FDPB: What defense do you run? Whose defense do you try to replicate? 

ANTON: Same situation on defense as I explained about offense.

FDPB: What American football do you watch?

ANTON: Me personally – I don’t have time to watch everything I want so when I have time (on a business travel mostly) I may watch the Carolina Panthers and different NCAA condensed games. 

As a team, we prefer to watch NCAA games as well.  

FDPB: Do you know how long ago people started playing football in Russia? Any idea about the rate that it is growing?

ANTON: I think first football game happened in the 80’s. I’ve read about it somewhere. I think Americans brought it and taught Russians. 

FDPB: Do you compete entirely inside of Russia or do you compete internationally?

ANTON: We can enroll for both anytime but again, right now we are too green to do it. Right now we are just interregional. 

FDPB: How did you find FirstDown PlayBook?

ANTON: Due to the fact that I’m using my English and interested in reading about football. I was scanning through playbook development tools. Just googled it. 

FDPB: How has it helped you and your team?

ANTON: FDPB is a very good tool. But even if you do have different complexity levels it’s a bit too mature for us. We just can’t pick ANY play and run it yet.

Although we had a chance to run Jet Sweep Z. We added to it and we now run the play Jet Sweep Z fake L34. We have had some very nice runs!

FDPB: Do you see this as a possible Olympic sport competition down the road?

ANTON: One day… So far it’s really hard to be a football player in Russia. And I’m not talking about just the physical aspect. We don’t even have equipment stores. We use second-hand helmets and \ or pads. Or someone will occasionally bring this from Europe or overseas. 

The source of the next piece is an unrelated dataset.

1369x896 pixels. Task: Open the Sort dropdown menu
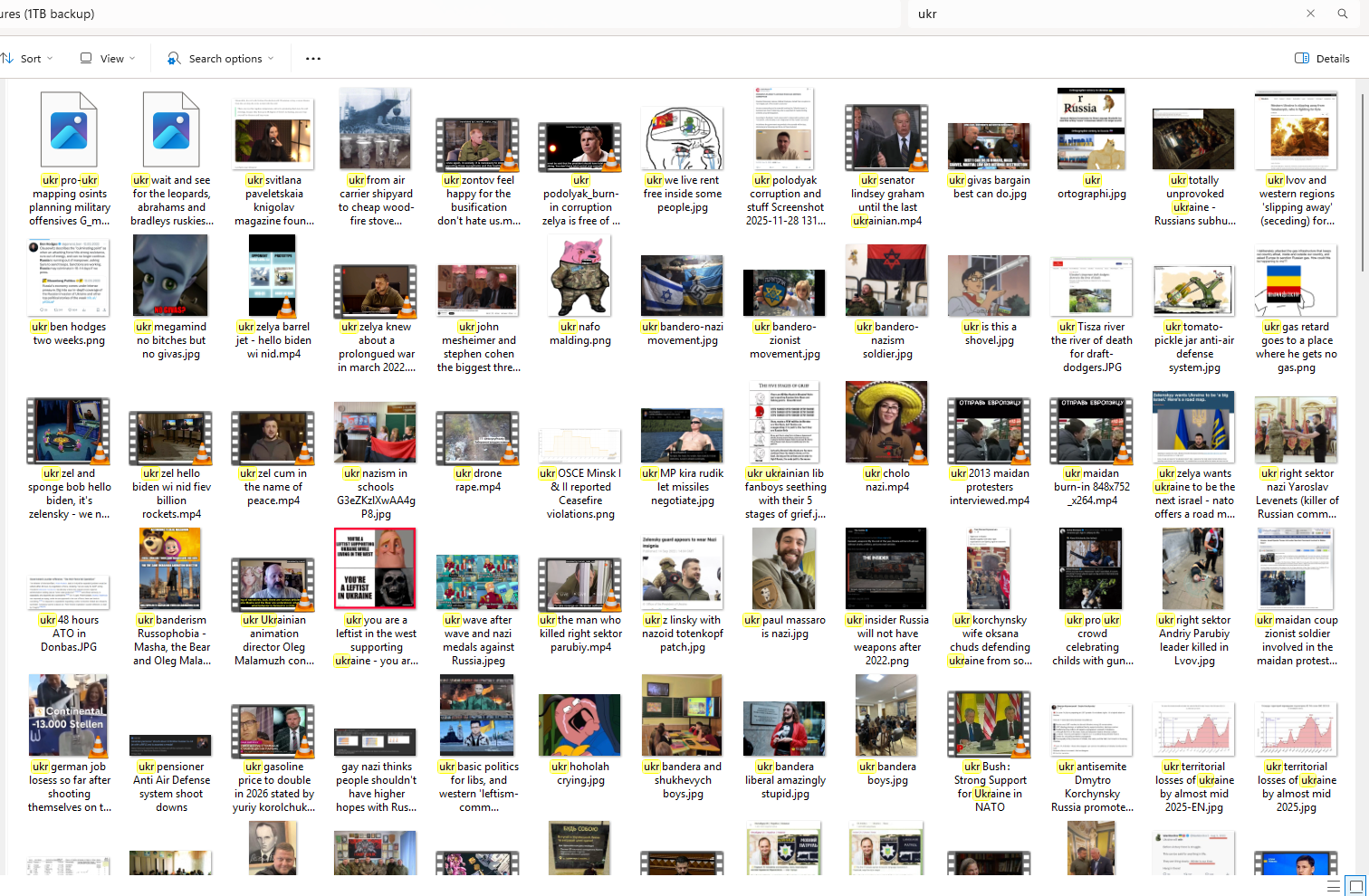[27, 59]
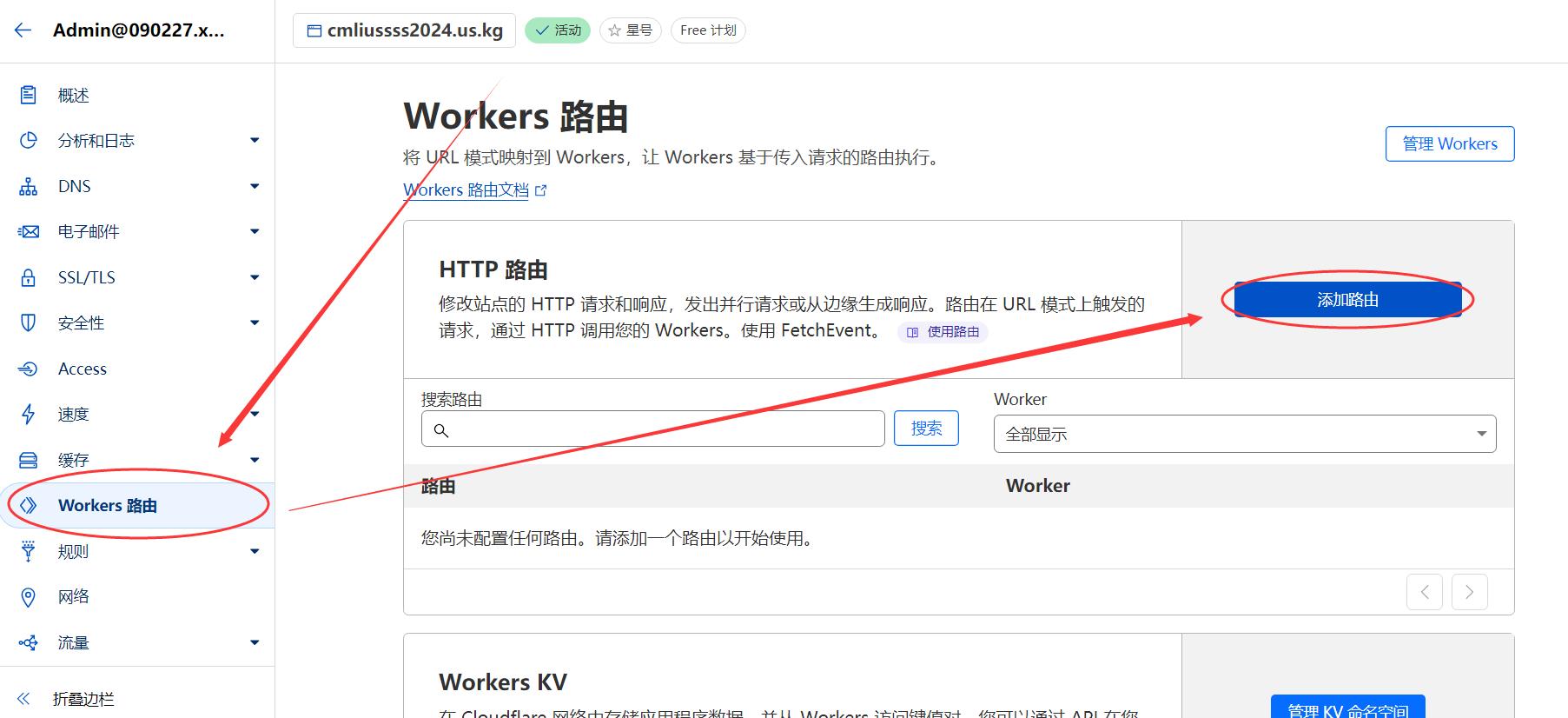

Then again – everyone has work/studies, families, obligations. 

My biggest headache is to gather people for practice. We often practice with 8-10 people overall…. How can you play football 8 people overall?? But I can’t do anything about it because players are not paid and I can’t tell them what to do…

Myself? I have shit loads of consulting work to do now and I’m always on the move. So even for me, the most dedicated person in this team – it’s always a challenge.